« Je n'aurais jamais dû partir en vacances avec mes collègues »

20 juil. 2023

6min

« Je n'aurais jamais dû partir en vacances avec mes collègues »
auteur.e
Sarah Torné

Rédactrice & Copywriter B2B

contributeur.e

Il fait beau, il fait chaud, et on n’a qu’une envie : partir en vacances. Au bord de l’eau ou au sommet d’une montagne, au bout du monde ou à côté de chez soi, on rêve de grands espaces, et surtout, de détente. Une question épineuse demeure : avec qui partir ? Si certains choisissent leurs amis, leurs conjoints, ou tentent même l’aventure en solo, d’autres ont emprunté une autre voie : partir avec leurs collègues. Entre incidents, mésaventures et complications inattendues, nos témoins du jour l’ont vite regretté.

« Personne n’était prêt à faire de concession sur ses vacances »

Cléa (1), 24 ans, Talent Acquisition Manager

C’était l’été dernier. À ce moment-là, je viens tout juste d’arriver dans une nouvelle entreprise, dans une ville que je ne connais pas. On est très nombreux, mais tout le monde est jeune et sympa. Dès les premières semaines, d’autres nouveaux, arrivés en même temps que moi dans l’entreprise, me proposent d’aller boire des verres avec eux, et on se lie d’amitié. À tel point qu’au cours d’une de ces soirées ensemble, l’idée jaillit : « Et si on partait en vacances tous ensemble l’été prochain ? »

(Données recueillies):
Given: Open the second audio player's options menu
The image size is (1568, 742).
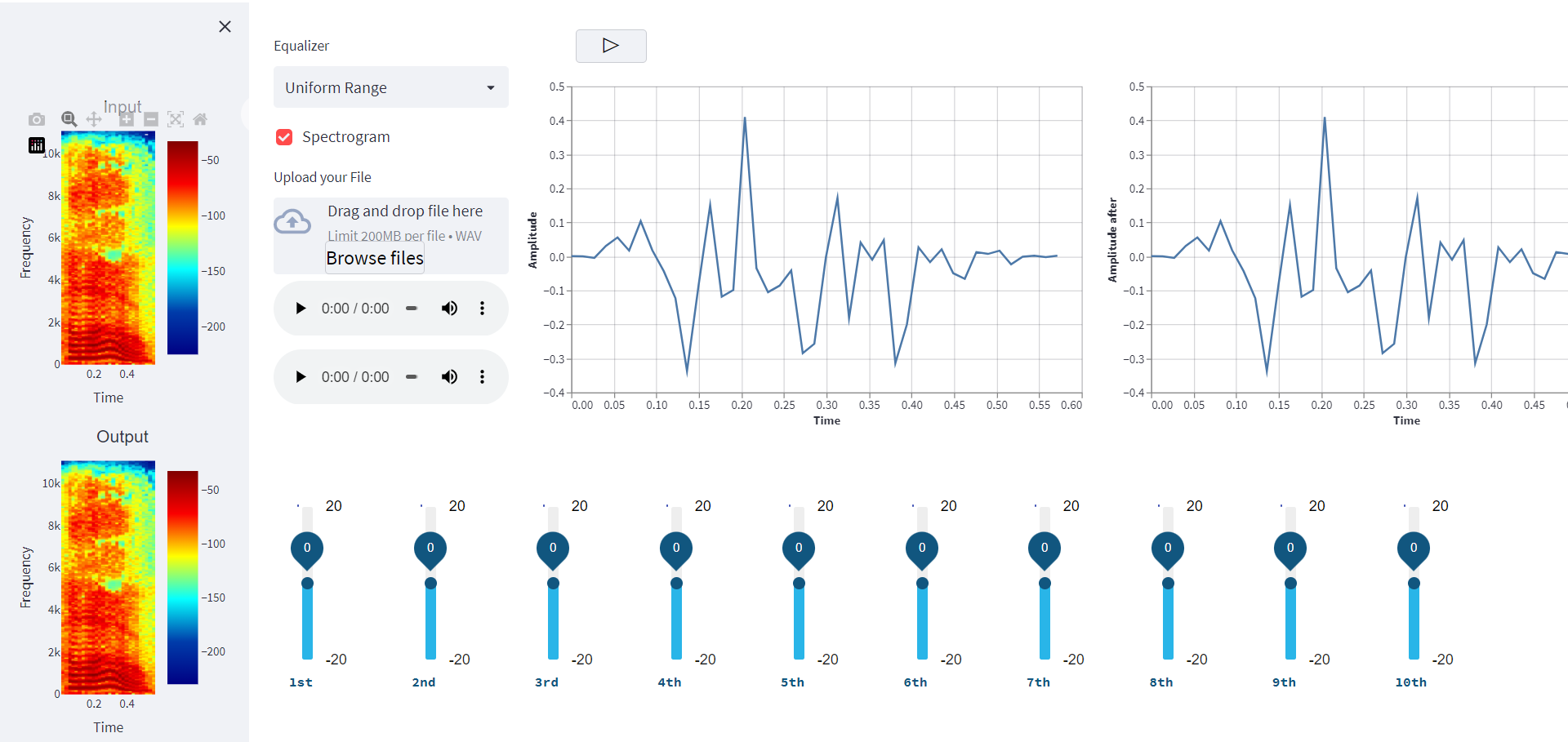Looking at the screenshot, I should [x=483, y=376].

(Tâches à réaliser):
(a) Relevez tous les endroits de vacances que l'introduction de l'article énumère.
(b) Reproduisez mot pour mot tout ce qui va de « Rédactrice & Copywriter » jusqu'à « l’ont vite regretté. » dans l'article.
(c) Indiquez, s'il vous plaît, l'âge et le poste de Cléa selon l'article.

(Les réponses):
(a) Au bord de l'eau, au sommet d'une montagne, au bout du monde, à côté de chez soi.

(b)
Rédactrice & Copywriter B2B

contributeur.e

Il fait beau, il fait chaud, et on n’a qu’une envie : partir en vacances. Au bord de l’eau ou au sommet d’une montagne, au bout du monde ou à côté de chez soi, on rêve de grands espaces, et surtout, de détente. Une question épineuse demeure : avec qui partir ? Si certains choisissent leurs amis, leurs conjoints, ou tentent même l’aventure en solo, d’autres ont emprunté une autre voie : partir avec leurs collègues. Entre incidents, mésaventures et complications inattendues, nos témoins du jour l’ont vite regretté.

(c) Cléa a 24 ans et occupe le poste de Talent Acquisition Manager.